Did you know that women are six times more likely to experience irritable bowel syndrome (IBS), a disorder characterized by symptoms including stomach pain, gas, bloating and diarrhea or constipation, than men? Men and women’s digestive tracts are not only physically different, but female-specific hormones can also have varying effects on the digestive process. The location of a woman’s uterus and ovaries makes the pathway of the colon longer and more complex. This can cause digestive organs to empty more slowly, and lead to symptoms like bloating, constipation, nausea and gallstones.
Female-specific hormones, primarily estrogen and progesterone, can also have an effect on digestion and a woman’s overall gut health. Hormonal fluctuation or imbalance can impact the speed food moves through the intestines. In some cases, a change in hormone levels may cause food to pass through faster than usual, which can lead to diarrhea, nausea or stomach pain. In other instances, food may move slower, causing periods of constipation, gas or bloating. Post-menopausal women commonly experience constipation as their progesterone levels begin to decrease. Women may also notice digestive changes due to their menstrual cycle, most commonly during the second half of their cycle, caused by an increase in progesterone and estrogen levels.

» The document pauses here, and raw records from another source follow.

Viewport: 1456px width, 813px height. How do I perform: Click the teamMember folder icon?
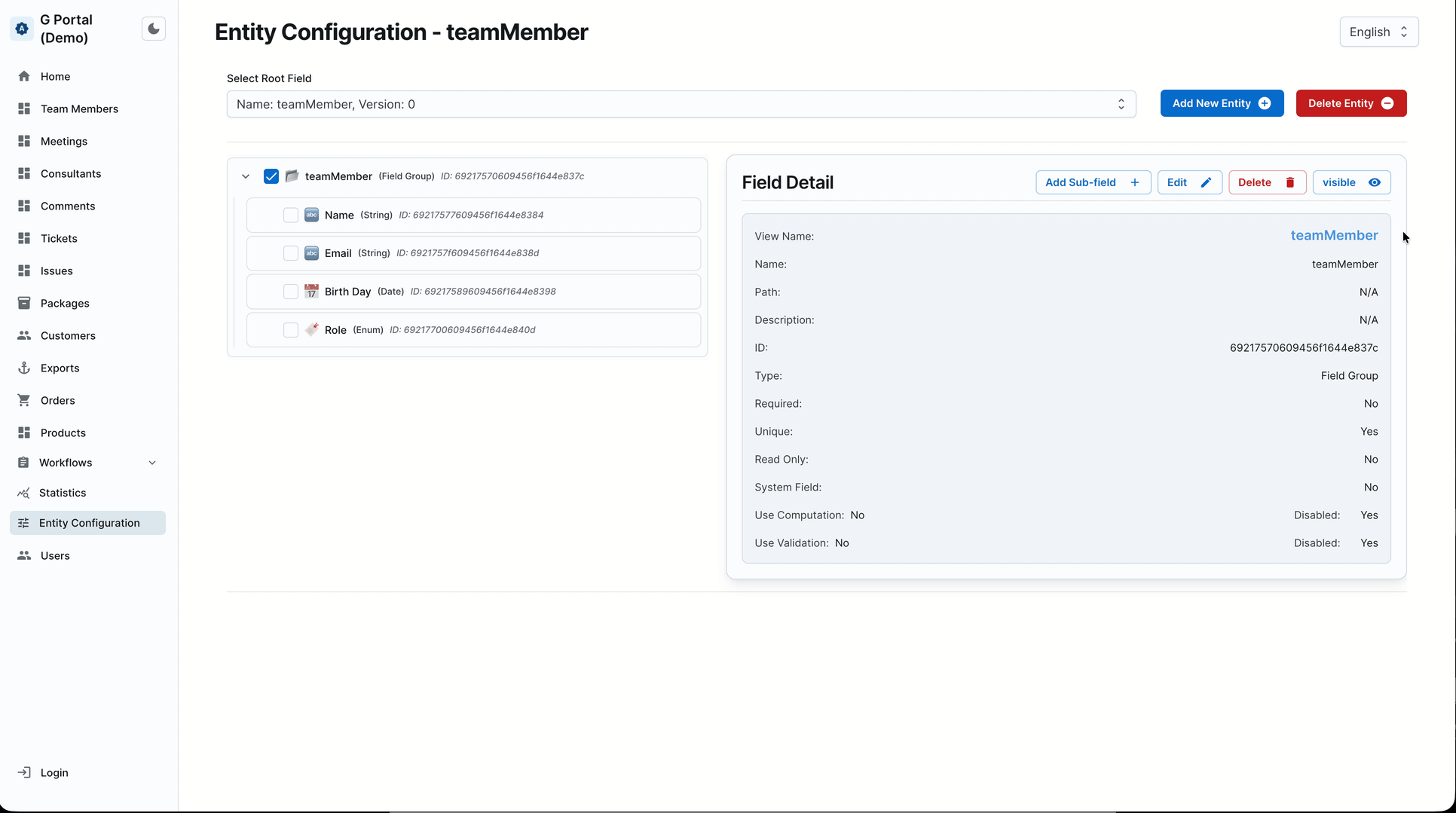coord(292,176)
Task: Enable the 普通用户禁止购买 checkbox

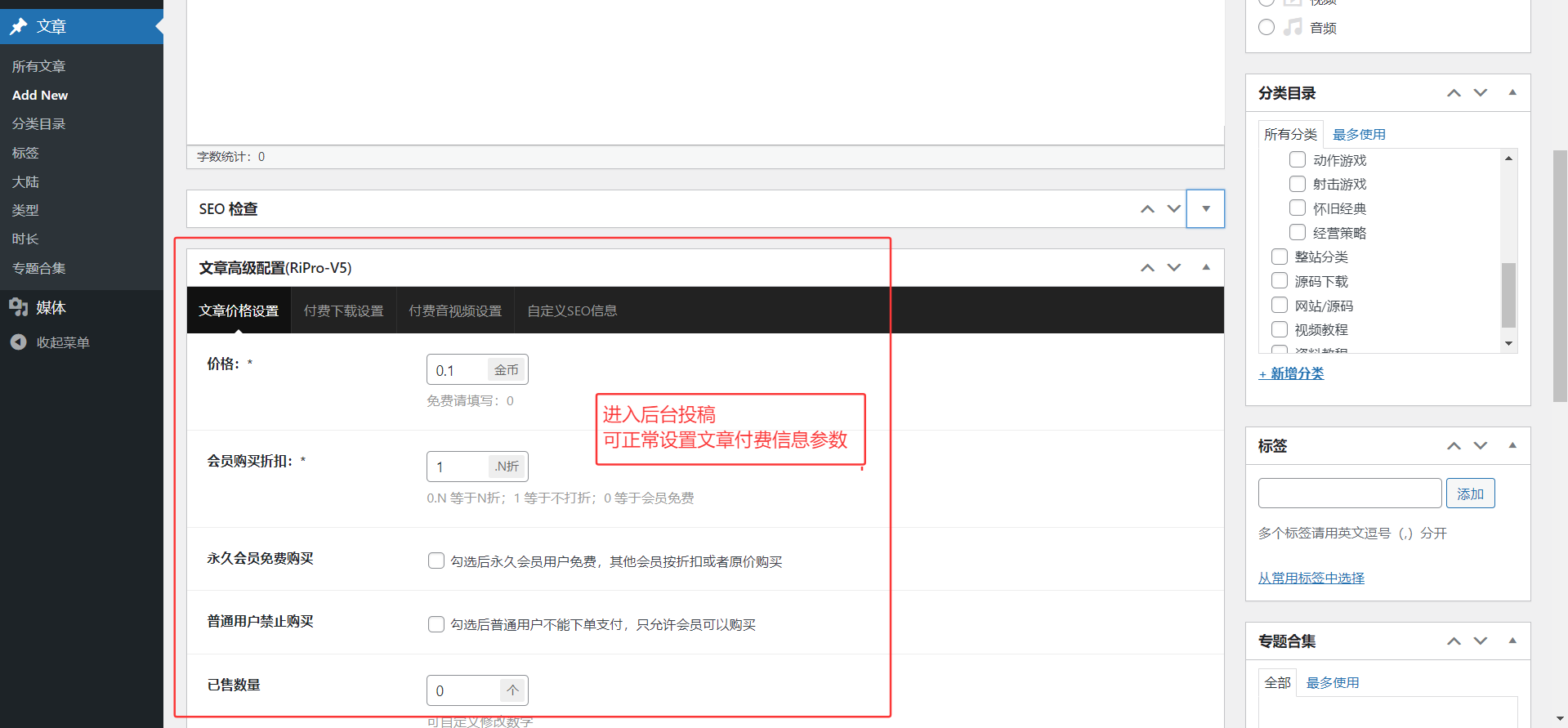Action: (x=436, y=624)
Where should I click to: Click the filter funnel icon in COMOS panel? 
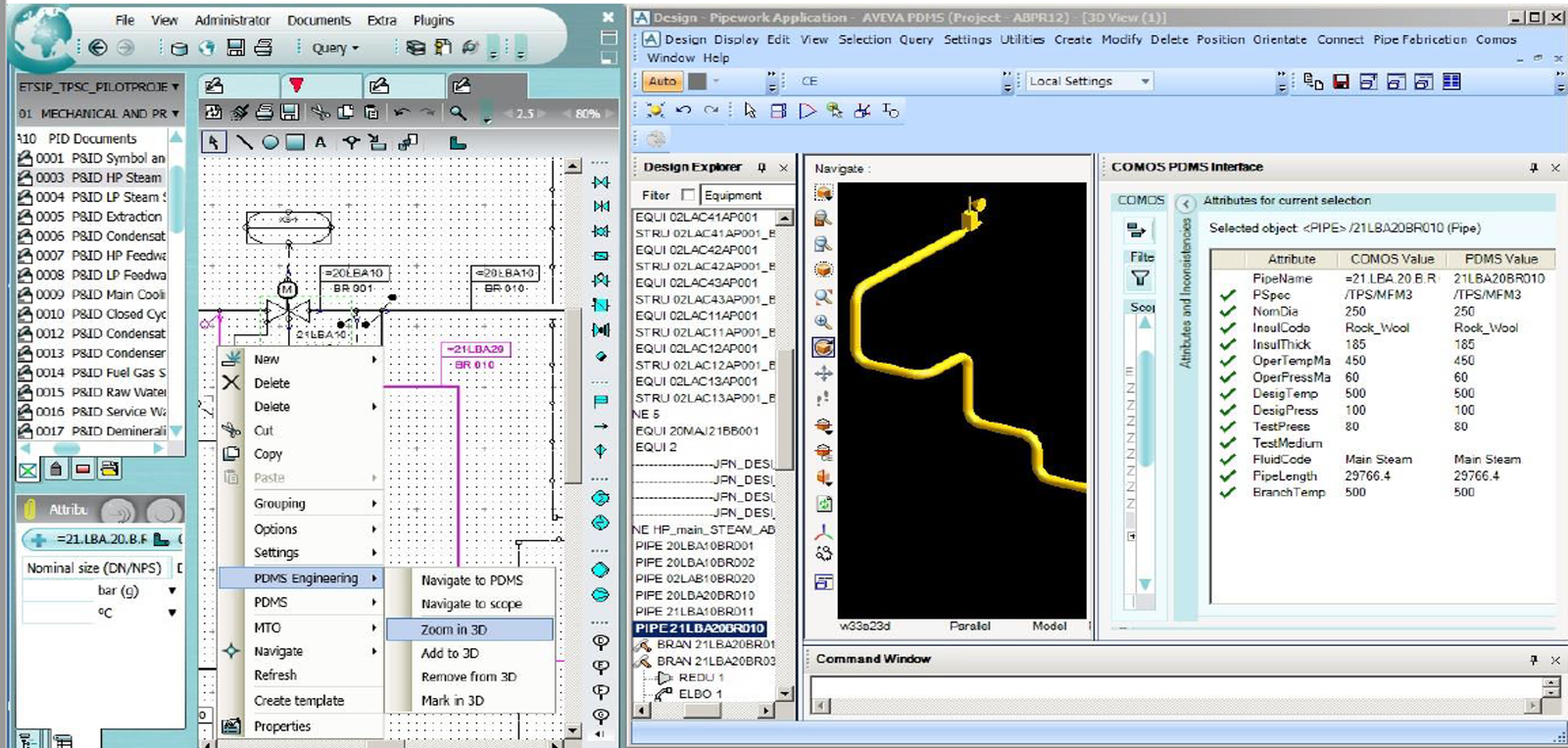tap(1140, 278)
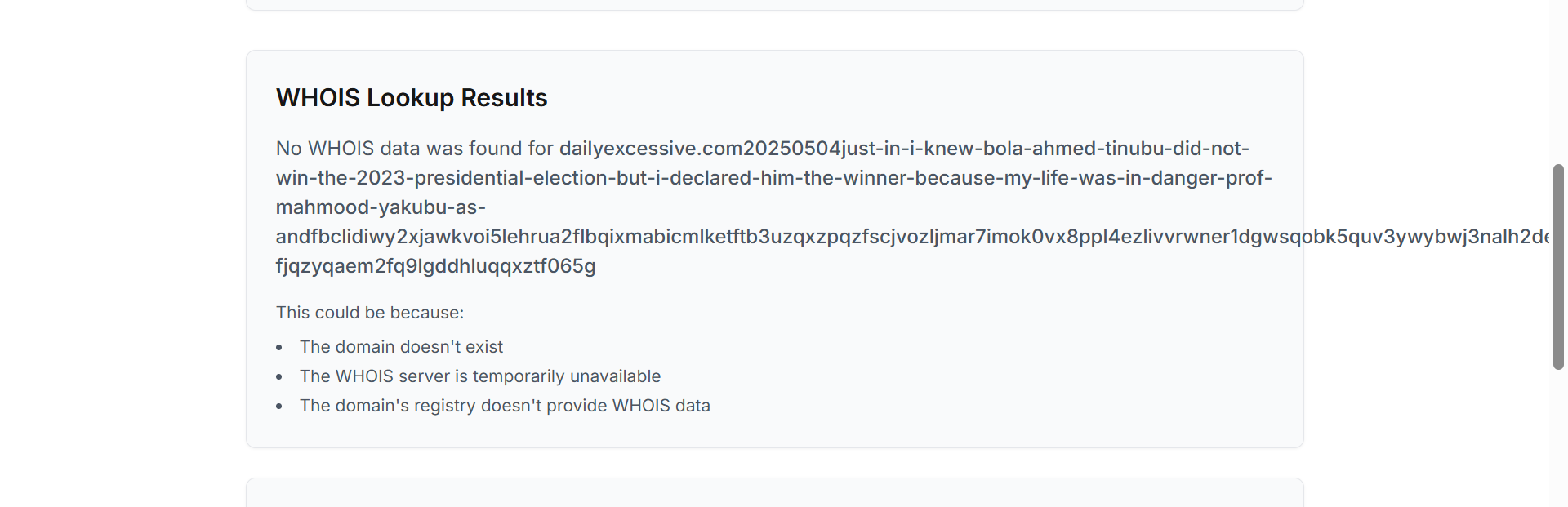Click the long "andfbclidiwy2xjawkvoi5" string line
This screenshot has height=507, width=1568.
[898, 237]

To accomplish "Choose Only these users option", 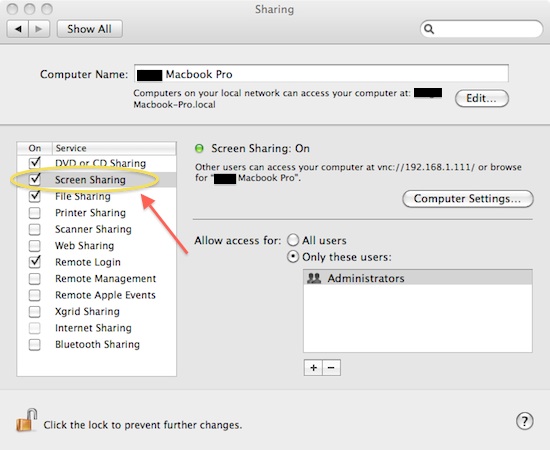I will 293,257.
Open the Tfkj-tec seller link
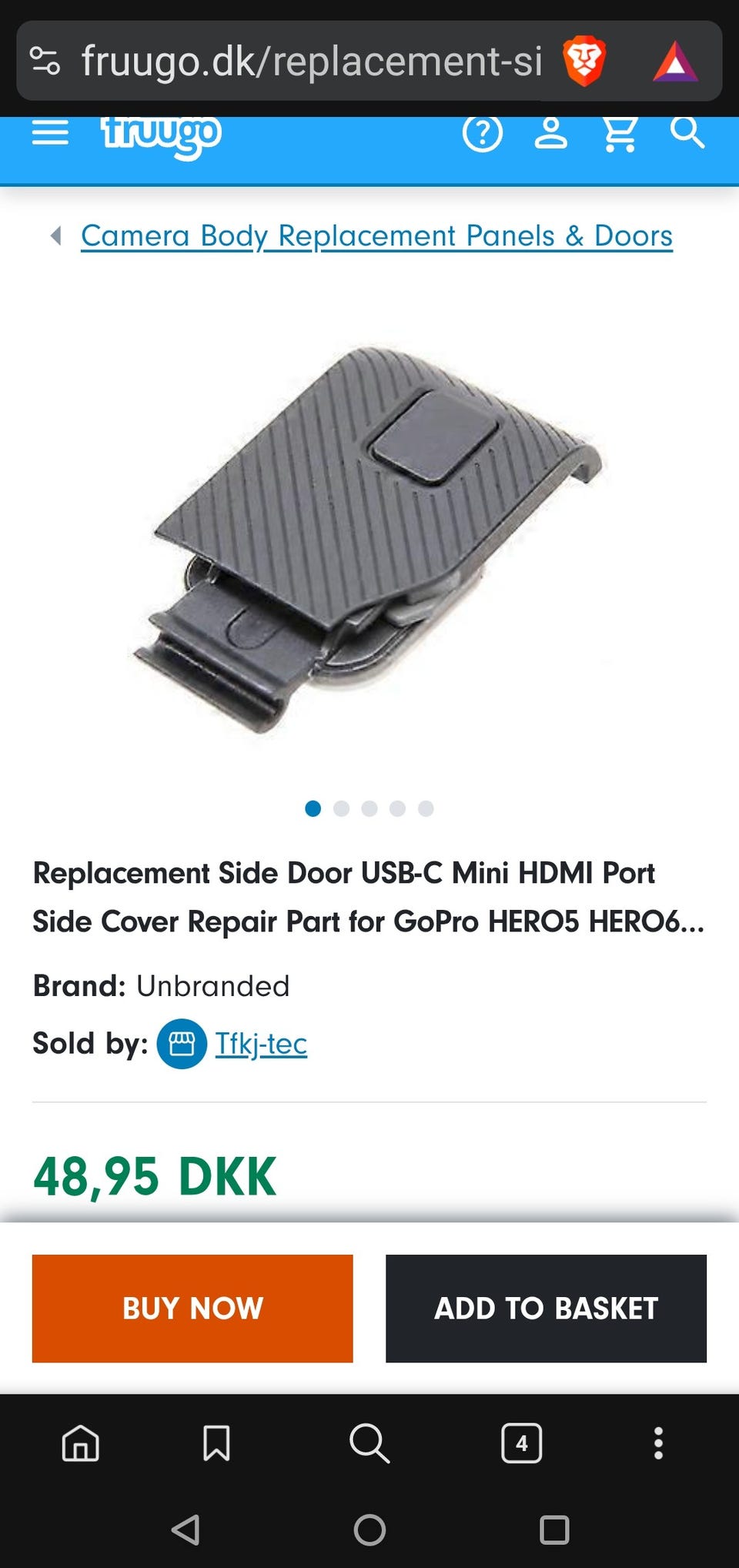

The increase in hormones can cause varying degrees of stomach and digestive discomfort.
Women may also have increased sensitivity in the throat and esophagus, leading to heartburn. Other digestive differences common in women include:
- An increased sensitivity to certain medications, including aspirin and anti-inflammatory medications (NSAIDS), that can increase a woman’s risk of developing inflammation, ulcers or stomach bleeding
- Sensitive taste buds, especially when it comes to things that are bitter or sweet
- Stronger muscles in the esophagus, which help to prevent the backflow of food and stomach acid into the throat, lessening the likelihood of acid reflux
- Lower production of stomach acid, reducing the risk of developing ulcers
There are many steps you can take, regardless of your sex, to maintain good digestive health. Drinking enough water, eating a balanced diet, including foods high in fiber, maintaining a healthy weight and regular exercise, can all help keep you digestive tract functioning at its best.
It is important to note that not all gastrointestinal symptoms are the result of structural or hormonal differences. Some food allergies, or underlying health conditions, may also trigger gastrointestinal symptoms. If you experience symptoms for a prolonged period of time, or notice significant changes in your bowel movements, especially blood in your stool, you should consult with your primary care provider. Women at an average risk for colon cancer should also receive a colonoscopy beginning at age 50 to check for polyps or other abnormalities.